“Sesuai ketentuan memang PNS harus netral dalam pemilu, tetapi realita selama ini PNS justru selalu terlibat kegiatan politik praktis dalam setiap pelaksanaan pemilu, terutama pilkada dan pemilu legislatif,” katanya di Ternate, Jumat (29/11).
Ketua Studi Politik UMMU itu mengatakan, dalam pelaksanaan pilkada misalnya PNS selalu dijadikan alat bagi kepala daerah setempat untuk melakukan kegiatan politik praktis bagi kepentingan calon kepala daerah yang didukung oleh kepala daerah bersangkutan, terlebih jika kepala daerah itu adalah calon yang maju dalam pilkada.
PNS tidak bisa menolak karena konsekuensinya akan dikenai sanksi oleh kepala daerah, misalnya PNS seorang pejabat akan dicopot dan jika hanya PNS biasa akan dimutasi ke tempat yang jauh, ujar Irmon.

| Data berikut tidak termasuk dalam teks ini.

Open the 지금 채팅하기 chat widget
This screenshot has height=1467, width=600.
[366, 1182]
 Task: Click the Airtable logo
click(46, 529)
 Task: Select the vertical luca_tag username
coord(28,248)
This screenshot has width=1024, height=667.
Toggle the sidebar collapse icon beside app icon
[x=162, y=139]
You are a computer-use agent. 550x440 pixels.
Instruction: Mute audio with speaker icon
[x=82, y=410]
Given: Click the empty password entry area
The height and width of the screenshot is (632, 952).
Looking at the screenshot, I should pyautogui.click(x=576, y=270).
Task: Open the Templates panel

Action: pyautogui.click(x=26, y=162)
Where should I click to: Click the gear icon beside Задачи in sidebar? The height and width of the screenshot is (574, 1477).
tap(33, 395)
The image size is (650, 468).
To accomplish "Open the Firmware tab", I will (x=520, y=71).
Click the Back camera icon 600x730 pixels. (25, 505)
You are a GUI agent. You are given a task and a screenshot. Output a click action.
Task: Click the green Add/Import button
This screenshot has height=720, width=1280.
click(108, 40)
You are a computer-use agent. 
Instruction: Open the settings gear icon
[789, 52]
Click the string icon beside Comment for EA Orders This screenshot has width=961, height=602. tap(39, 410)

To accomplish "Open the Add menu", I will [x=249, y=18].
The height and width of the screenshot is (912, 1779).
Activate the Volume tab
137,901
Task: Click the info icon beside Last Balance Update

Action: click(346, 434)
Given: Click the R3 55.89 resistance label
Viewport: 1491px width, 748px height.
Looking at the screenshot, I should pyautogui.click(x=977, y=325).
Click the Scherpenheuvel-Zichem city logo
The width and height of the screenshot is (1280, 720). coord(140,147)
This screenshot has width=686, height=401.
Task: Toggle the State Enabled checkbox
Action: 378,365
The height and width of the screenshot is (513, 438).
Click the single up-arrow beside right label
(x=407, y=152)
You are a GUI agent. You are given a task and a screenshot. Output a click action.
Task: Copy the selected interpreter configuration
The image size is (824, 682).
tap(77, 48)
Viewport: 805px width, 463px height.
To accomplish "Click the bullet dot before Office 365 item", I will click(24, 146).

Praktik seperti itu juga terjadi dalam setiap pelaksanaan pemilu legislatif, kata Irmon Machmud, jika kepala daerah setempat adalah pengurus atau pimpinan salah satu partai politik, sehingga tidak mengherankan jika disuatu daerah dipimpin oleh parpol maka PNS di daerah itu harus mendukung parpol itu.
Kita selama ini mendengar gubernur dan bupati/ wali kota mengatakan kepada publik bahwa PNS harus netral dalam pelaksanaan pilkada atau pemilu legislatif dan jika melanggar akan dikenai sanksi tegas, tetapi yang terjadi kemudian adalah PNS dipaksa untuk melakukan kegiatan politik praktis bagi kepentingan parpol yang didukung gubernur dan bupati/ wali kota tersebut,katanya.
Menurut dia, untuk mewujudkan netralitas PNS dalam setiap pemilu maka perlu ada regulasi khusus yang melindungi PNS untuk tidak terlibat dalam kegiatan politik praktis, selain itu pengurus parpol yang menjadi gubernur dan bupati/ wali kota harus keluar dari parpol.
Langkah lain yang perlu diupayakan adalah pemberian sanksi tegas kepada kepala daerah terbukti memaksa PNS terlibat kegiatan politik praktis sesuai keinginan kepala daerah, misalnya sanksi berupa pencopotan dari jabatannya, kata Irmon menambahkan.(ant/tm)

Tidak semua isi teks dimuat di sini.